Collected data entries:
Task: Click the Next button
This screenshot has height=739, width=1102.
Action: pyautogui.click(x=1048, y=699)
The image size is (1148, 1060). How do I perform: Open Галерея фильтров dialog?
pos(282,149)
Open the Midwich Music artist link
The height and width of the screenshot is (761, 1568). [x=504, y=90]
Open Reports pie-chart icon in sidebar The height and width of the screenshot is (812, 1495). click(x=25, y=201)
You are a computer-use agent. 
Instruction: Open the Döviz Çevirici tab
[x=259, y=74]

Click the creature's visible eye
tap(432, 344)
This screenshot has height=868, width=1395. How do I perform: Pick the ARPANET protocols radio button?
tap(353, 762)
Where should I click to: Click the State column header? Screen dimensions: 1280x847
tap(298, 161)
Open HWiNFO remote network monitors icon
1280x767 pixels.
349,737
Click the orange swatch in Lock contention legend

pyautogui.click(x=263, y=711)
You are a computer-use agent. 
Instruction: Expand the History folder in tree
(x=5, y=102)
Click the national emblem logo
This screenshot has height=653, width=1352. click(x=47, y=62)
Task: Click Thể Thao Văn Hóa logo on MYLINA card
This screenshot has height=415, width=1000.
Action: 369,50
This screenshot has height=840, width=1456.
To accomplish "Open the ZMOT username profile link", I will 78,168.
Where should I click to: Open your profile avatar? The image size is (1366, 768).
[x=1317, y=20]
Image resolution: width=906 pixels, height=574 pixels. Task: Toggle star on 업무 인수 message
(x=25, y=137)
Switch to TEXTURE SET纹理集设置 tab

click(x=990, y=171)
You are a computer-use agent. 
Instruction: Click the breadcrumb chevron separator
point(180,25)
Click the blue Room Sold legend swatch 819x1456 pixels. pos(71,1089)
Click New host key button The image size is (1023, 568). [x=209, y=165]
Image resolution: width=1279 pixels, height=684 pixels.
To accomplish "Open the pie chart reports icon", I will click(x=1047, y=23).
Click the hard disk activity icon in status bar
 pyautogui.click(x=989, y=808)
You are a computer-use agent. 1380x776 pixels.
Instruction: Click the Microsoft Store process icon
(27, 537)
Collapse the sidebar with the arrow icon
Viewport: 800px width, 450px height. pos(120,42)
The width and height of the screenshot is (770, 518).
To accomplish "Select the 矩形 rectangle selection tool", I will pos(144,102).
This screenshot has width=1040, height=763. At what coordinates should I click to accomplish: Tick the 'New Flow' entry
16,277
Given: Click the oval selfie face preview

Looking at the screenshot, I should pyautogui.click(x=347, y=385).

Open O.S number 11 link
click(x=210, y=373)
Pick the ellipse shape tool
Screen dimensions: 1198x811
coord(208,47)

* **What needs to be done**: Every record shown above should appear again in your answer, unchanged.

* **Task response**:
Task: Click the Next button
This screenshot has height=739, width=1102.
Action: pyautogui.click(x=1048, y=699)
The image size is (1148, 1060). How do I perform: Open Галерея фильтров dialog?
pos(282,149)
Open the Midwich Music artist link
The height and width of the screenshot is (761, 1568). [x=504, y=90]
Open Reports pie-chart icon in sidebar The height and width of the screenshot is (812, 1495). click(x=25, y=201)
You are a computer-use agent. 
Instruction: Open the Döviz Çevirici tab
[x=259, y=74]

Click the creature's visible eye
tap(432, 344)
This screenshot has height=868, width=1395. How do I perform: Pick the ARPANET protocols radio button?
tap(353, 762)
Where should I click to: Click the State column header? Screen dimensions: 1280x847
tap(298, 161)
Open HWiNFO remote network monitors icon
1280x767 pixels.
349,737
Click the orange swatch in Lock contention legend

pyautogui.click(x=263, y=711)
You are a computer-use agent. 
Instruction: Expand the History folder in tree
(x=5, y=102)
Click the national emblem logo
This screenshot has height=653, width=1352. click(x=47, y=62)
Task: Click Thể Thao Văn Hóa logo on MYLINA card
This screenshot has height=415, width=1000.
Action: 369,50
This screenshot has height=840, width=1456.
To accomplish "Open the ZMOT username profile link", I will 78,168.
Where should I click to: Open your profile avatar? The image size is (1366, 768).
[x=1317, y=20]
Image resolution: width=906 pixels, height=574 pixels. Task: Toggle star on 업무 인수 message
(x=25, y=137)
Switch to TEXTURE SET纹理集设置 tab

click(x=990, y=171)
You are a computer-use agent. 
Instruction: Click the breadcrumb chevron separator
point(180,25)
Click the blue Room Sold legend swatch 819x1456 pixels. pos(71,1089)
Click New host key button The image size is (1023, 568). [x=209, y=165]
Image resolution: width=1279 pixels, height=684 pixels.
To accomplish "Open the pie chart reports icon", I will click(x=1047, y=23).
Click the hard disk activity icon in status bar
 pyautogui.click(x=989, y=808)
You are a computer-use agent. 1380x776 pixels.
Instruction: Click the Microsoft Store process icon
(27, 537)
Collapse the sidebar with the arrow icon
Viewport: 800px width, 450px height. pos(120,42)
The width and height of the screenshot is (770, 518).
To accomplish "Select the 矩形 rectangle selection tool", I will pos(144,102).
This screenshot has width=1040, height=763. At what coordinates should I click to accomplish: Tick the 'New Flow' entry
16,277
Given: Click the oval selfie face preview

Looking at the screenshot, I should pyautogui.click(x=347, y=385).

Open O.S number 11 link
click(x=210, y=373)
Pick the ellipse shape tool
Screen dimensions: 1198x811
coord(208,47)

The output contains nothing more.